Work request:
Would you please output the data exactly, omitting no line?

Dataset extract:
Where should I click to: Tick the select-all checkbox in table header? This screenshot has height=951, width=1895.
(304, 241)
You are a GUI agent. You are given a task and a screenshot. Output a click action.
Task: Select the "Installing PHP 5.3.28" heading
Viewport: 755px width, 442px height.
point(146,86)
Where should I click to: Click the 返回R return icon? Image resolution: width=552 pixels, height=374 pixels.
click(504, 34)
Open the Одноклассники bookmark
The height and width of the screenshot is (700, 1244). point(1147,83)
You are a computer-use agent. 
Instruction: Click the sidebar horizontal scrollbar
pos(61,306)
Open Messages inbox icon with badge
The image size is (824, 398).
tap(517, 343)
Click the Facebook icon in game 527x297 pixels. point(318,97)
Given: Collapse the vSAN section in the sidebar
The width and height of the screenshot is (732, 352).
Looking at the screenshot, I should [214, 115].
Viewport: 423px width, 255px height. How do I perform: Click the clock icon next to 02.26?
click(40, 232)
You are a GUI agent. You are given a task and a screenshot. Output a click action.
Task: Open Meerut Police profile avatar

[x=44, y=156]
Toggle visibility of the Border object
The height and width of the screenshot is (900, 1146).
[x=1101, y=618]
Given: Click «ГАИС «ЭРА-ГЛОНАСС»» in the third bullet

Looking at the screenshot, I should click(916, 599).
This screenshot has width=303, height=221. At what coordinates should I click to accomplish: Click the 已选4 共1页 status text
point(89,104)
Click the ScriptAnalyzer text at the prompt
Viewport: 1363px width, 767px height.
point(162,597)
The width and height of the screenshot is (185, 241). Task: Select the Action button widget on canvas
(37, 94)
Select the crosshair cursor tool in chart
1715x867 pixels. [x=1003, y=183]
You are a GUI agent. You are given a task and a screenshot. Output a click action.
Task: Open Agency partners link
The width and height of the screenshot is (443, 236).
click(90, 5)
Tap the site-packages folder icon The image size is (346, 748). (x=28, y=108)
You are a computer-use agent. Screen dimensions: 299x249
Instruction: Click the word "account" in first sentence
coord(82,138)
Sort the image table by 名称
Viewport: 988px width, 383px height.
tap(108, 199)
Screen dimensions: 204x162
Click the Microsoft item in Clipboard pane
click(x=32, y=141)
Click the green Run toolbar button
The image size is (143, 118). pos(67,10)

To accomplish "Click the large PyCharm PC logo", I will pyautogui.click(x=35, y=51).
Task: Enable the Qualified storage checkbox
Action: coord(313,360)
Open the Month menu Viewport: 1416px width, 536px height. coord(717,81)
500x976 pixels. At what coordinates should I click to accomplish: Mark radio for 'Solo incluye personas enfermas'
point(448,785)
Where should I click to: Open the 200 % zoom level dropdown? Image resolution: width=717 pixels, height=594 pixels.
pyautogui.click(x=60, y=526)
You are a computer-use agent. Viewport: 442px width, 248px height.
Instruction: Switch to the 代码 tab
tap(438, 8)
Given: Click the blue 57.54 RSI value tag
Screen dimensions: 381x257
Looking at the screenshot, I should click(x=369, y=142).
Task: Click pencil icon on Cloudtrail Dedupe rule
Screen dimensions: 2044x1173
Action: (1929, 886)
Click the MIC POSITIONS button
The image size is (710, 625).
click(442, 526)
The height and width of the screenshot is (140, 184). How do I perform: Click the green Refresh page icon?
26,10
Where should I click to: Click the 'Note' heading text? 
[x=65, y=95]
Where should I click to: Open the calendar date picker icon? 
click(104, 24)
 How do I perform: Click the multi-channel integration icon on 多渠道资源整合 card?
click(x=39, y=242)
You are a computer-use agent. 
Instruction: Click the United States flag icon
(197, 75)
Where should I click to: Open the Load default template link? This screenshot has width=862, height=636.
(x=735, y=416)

Result below:
Where should I click to: Tick the select-all checkbox in table header? This screenshot has height=951, width=1895.
(304, 241)
You are a GUI agent. You are given a task and a screenshot. Output a click action.
Task: Select the "Installing PHP 5.3.28" heading
Viewport: 755px width, 442px height.
point(146,86)
Where should I click to: Click the 返回R return icon? Image resolution: width=552 pixels, height=374 pixels.
click(504, 34)
Open the Одноклассники bookmark
The height and width of the screenshot is (700, 1244). point(1147,83)
You are a computer-use agent. 
Instruction: Click the sidebar horizontal scrollbar
pos(61,306)
Open Messages inbox icon with badge
The image size is (824, 398).
tap(517, 343)
Click the Facebook icon in game 527x297 pixels. point(318,97)
Given: Collapse the vSAN section in the sidebar
The width and height of the screenshot is (732, 352).
Looking at the screenshot, I should [214, 115].
Viewport: 423px width, 255px height. How do I perform: Click the clock icon next to 02.26?
click(40, 232)
You are a GUI agent. You are given a task and a screenshot. Output a click action.
Task: Open Meerut Police profile avatar

[x=44, y=156]
Toggle visibility of the Border object
The height and width of the screenshot is (900, 1146).
[x=1101, y=618]
Given: Click «ГАИС «ЭРА-ГЛОНАСС»» in the third bullet

Looking at the screenshot, I should click(916, 599).
This screenshot has width=303, height=221. At what coordinates should I click to accomplish: Click the 已选4 共1页 status text
point(89,104)
Click the ScriptAnalyzer text at the prompt
Viewport: 1363px width, 767px height.
point(162,597)
The width and height of the screenshot is (185, 241). Task: Select the Action button widget on canvas
(37, 94)
Select the crosshair cursor tool in chart
1715x867 pixels. [x=1003, y=183]
You are a GUI agent. You are given a task and a screenshot. Output a click action.
Task: Open Agency partners link
The width and height of the screenshot is (443, 236).
click(90, 5)
Tap the site-packages folder icon The image size is (346, 748). (x=28, y=108)
You are a computer-use agent. Screen dimensions: 299x249
Instruction: Click the word "account" in first sentence
coord(82,138)
Sort the image table by 名称
Viewport: 988px width, 383px height.
tap(108, 199)
Screen dimensions: 204x162
Click the Microsoft item in Clipboard pane
click(x=32, y=141)
Click the green Run toolbar button
The image size is (143, 118). pos(67,10)

To accomplish "Click the large PyCharm PC logo", I will pyautogui.click(x=35, y=51).
Task: Enable the Qualified storage checkbox
Action: coord(313,360)
Open the Month menu Viewport: 1416px width, 536px height. coord(717,81)
500x976 pixels. At what coordinates should I click to accomplish: Mark radio for 'Solo incluye personas enfermas'
point(448,785)
Where should I click to: Open the 200 % zoom level dropdown? Image resolution: width=717 pixels, height=594 pixels.
pyautogui.click(x=60, y=526)
You are a computer-use agent. Viewport: 442px width, 248px height.
Instruction: Switch to the 代码 tab
tap(438, 8)
Given: Click the blue 57.54 RSI value tag
Screen dimensions: 381x257
Looking at the screenshot, I should click(x=369, y=142).
Task: Click pencil icon on Cloudtrail Dedupe rule
Screen dimensions: 2044x1173
Action: (1929, 886)
Click the MIC POSITIONS button
The image size is (710, 625).
click(442, 526)
The height and width of the screenshot is (140, 184). How do I perform: Click the green Refresh page icon?
26,10
Where should I click to: Click the 'Note' heading text? 
[x=65, y=95]
Where should I click to: Open the calendar date picker icon? 
click(104, 24)
 How do I perform: Click the multi-channel integration icon on 多渠道资源整合 card?
click(x=39, y=242)
You are a computer-use agent. 
Instruction: Click the United States flag icon
(197, 75)
Where should I click to: Open the Load default template link? This screenshot has width=862, height=636.
(x=735, y=416)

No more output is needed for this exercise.